Ana de las Tejas Verdes

Ana llevaba ya dos semanas en “Tejas Verdes” cuando la señora Lynde fue a visitarla. Para hacerle justicia, hay que aclarar que no tuvo la culpa de su tardanza. Una fuerte gripe fuera de estación había confinado a la buena señora en su casa casi desde su última visitas a “Tejas Verdes”. La señora Rachel no se ponía enferma a menudo y despreciaba a quienes lo estaban; pero la gripe, aseguraba, no era como las demás enfermedades, y sólo podía interpretarse como una visita especial de la Providencia. Tan pronto como el médico la permitió salir, se apresuró a correr a “Tejas Verdes”, muerta de curiosidad por ver a la huérfana de Matthew y Marilla, inquieta por las historias y suposiciones de toda clase que se habían divulgado por Avonlea.

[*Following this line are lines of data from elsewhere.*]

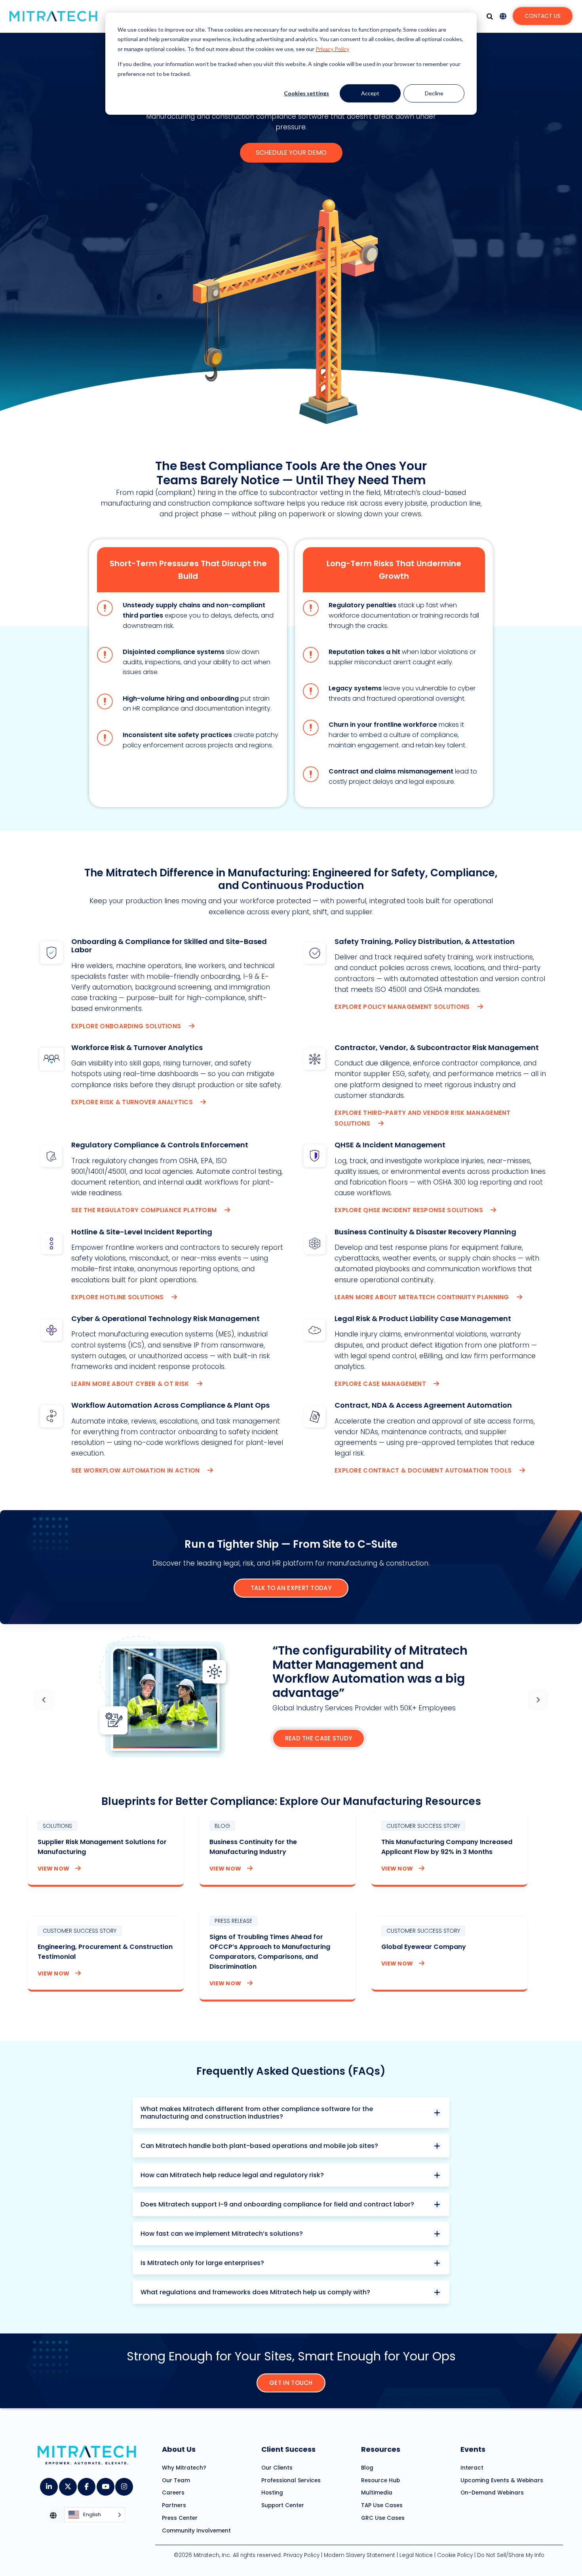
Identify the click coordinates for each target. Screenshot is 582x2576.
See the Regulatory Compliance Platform (145, 1210)
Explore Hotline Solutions (118, 1297)
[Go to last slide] (44, 1700)
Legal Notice (416, 2555)
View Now (53, 1869)
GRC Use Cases (383, 2518)
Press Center (180, 2518)
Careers (173, 2492)
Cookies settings (306, 93)
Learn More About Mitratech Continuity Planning (423, 1297)
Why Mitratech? (184, 2468)
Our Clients (277, 2468)
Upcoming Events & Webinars (501, 2480)
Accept (370, 93)
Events (472, 2449)
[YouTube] (105, 2484)
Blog (367, 2468)
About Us (179, 2449)
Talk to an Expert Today (291, 1588)
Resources (380, 2449)
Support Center (282, 2505)
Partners (174, 2505)
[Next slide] (538, 1700)
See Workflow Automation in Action (136, 1470)
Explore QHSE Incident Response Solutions (410, 1210)
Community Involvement (196, 2530)
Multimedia (376, 2492)
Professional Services (291, 2480)
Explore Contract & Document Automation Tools (424, 1470)
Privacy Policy (332, 48)
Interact (471, 2468)
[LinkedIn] (48, 2484)
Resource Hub (380, 2480)
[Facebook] (86, 2484)
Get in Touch (291, 2383)
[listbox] (94, 2515)
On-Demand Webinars (492, 2492)
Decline (434, 93)
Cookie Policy (455, 2555)
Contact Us (543, 16)
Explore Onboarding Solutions (127, 1026)
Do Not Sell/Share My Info (510, 2555)
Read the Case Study (318, 1738)
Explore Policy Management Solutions (403, 1007)
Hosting (272, 2492)
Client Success (288, 2449)
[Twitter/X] (67, 2484)
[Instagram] (123, 2484)
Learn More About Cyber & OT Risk (131, 1384)
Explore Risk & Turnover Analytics (132, 1102)
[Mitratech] (53, 16)
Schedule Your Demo (291, 152)
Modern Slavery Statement (359, 2555)
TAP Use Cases (382, 2505)
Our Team (176, 2480)
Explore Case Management (381, 1384)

Ana había aprovechado bien cada instante de aquellos quince días. Ya había trabado conocimiento con cada uno de los árboles y arbustos del lugar. Había descubierto un sendero que comenzaba más allá del manzanar y subía a través del bosque y lo había explorado hasta su extremo más lejano, viendo el arroyo y el puente, los montes de pinos y arcos de cerezos silvestres, rincones tupidos de helechos y senderos bordeados de arces y fresnos.

Se había hecho amiga del manantial profundo, claro y frío como el hielo, adornado con calizas rojas y enmarcado por helechos acuáticos.